Gina Miller on Brexit, being an activist and handling death threats

Kate Green | Anadolu Agency | Getty Images

Lead claimant Gina Miller speaks outside the Supreme Court in Parliament Square following a majority ruling against the government, on January 24, 2017 in London, England.

“To send me things in the post that’s so vile — that’s more worrying, that’s what gets me, the offline stuff, because I know that they have to take time and contemplation to go and do that.”

Miller, who has said in the past that it was “absolutely not” her intention to overturn the 2016 referendum result to leave the European Union, told attendees at a session titled “Real-Talk Resilience: In Conversation With Gina Miller” that as she received more and more criticism, “something changed” in her.

“The day they sent me the letter which said that my children would be killed in front of me, they would slit their throats and I would watch and then they’d burn me – something changed in me. And I thought, ‘That’s why I’m here. I’m exactly where I should be,’” she said.

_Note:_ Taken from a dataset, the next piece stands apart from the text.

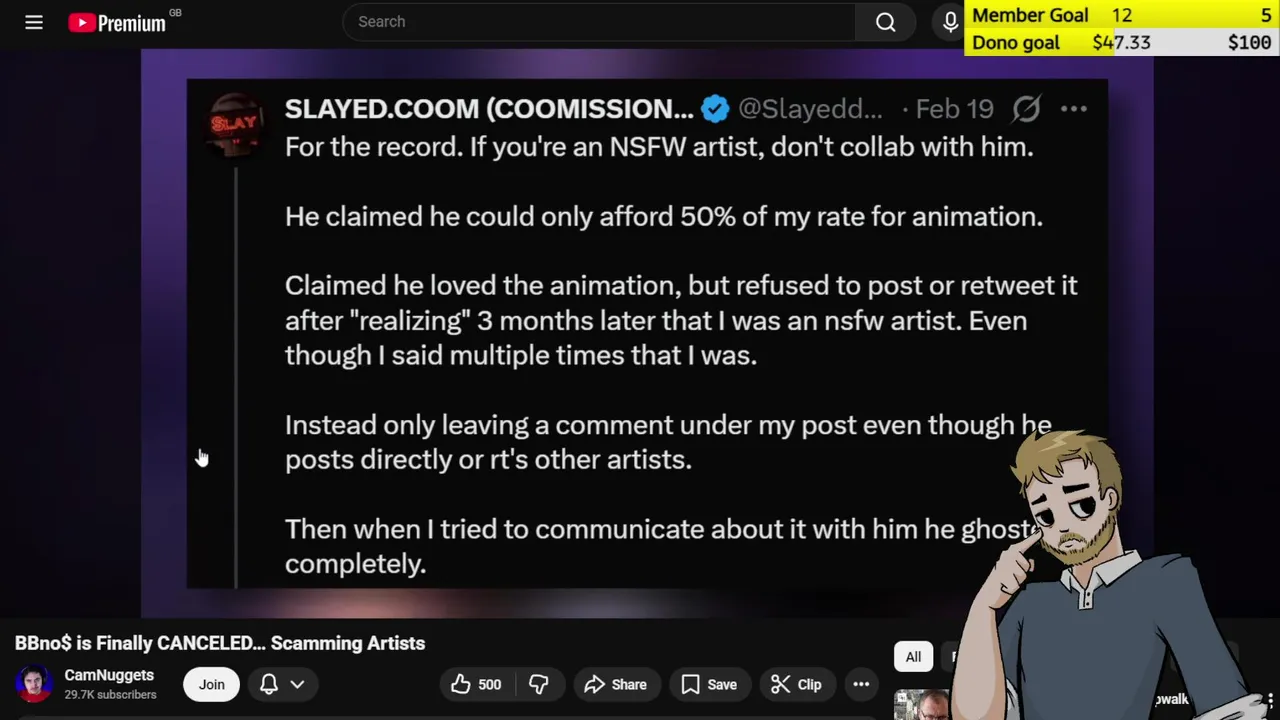Viewport: 1280px width, 720px height.
Task: Open CamNuggets channel avatar
Action: click(33, 684)
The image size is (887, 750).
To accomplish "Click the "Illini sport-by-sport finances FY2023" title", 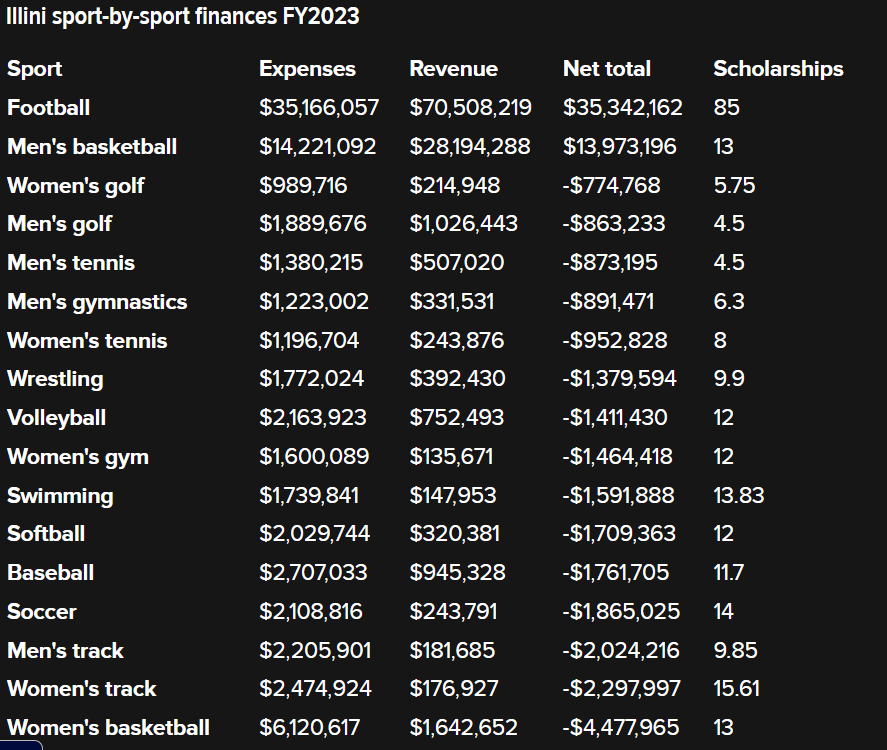I will (x=183, y=17).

“I was meant to be here. I was meant to fight and speak up and carry on fighting, because those voices are never going to trump mine. Those people are never going to become mainstream — not while I’m here and not while I’m fighting.”

In 2016, it was reported by Reuters that Miller had spent £60,000 ($78,705) on security and for her own protection, following incidents including attacks on her company’s website.

In 2017, a British aristocrat was sent to prison for 12 weeks, for racially aggravated threats towards the businesswoman.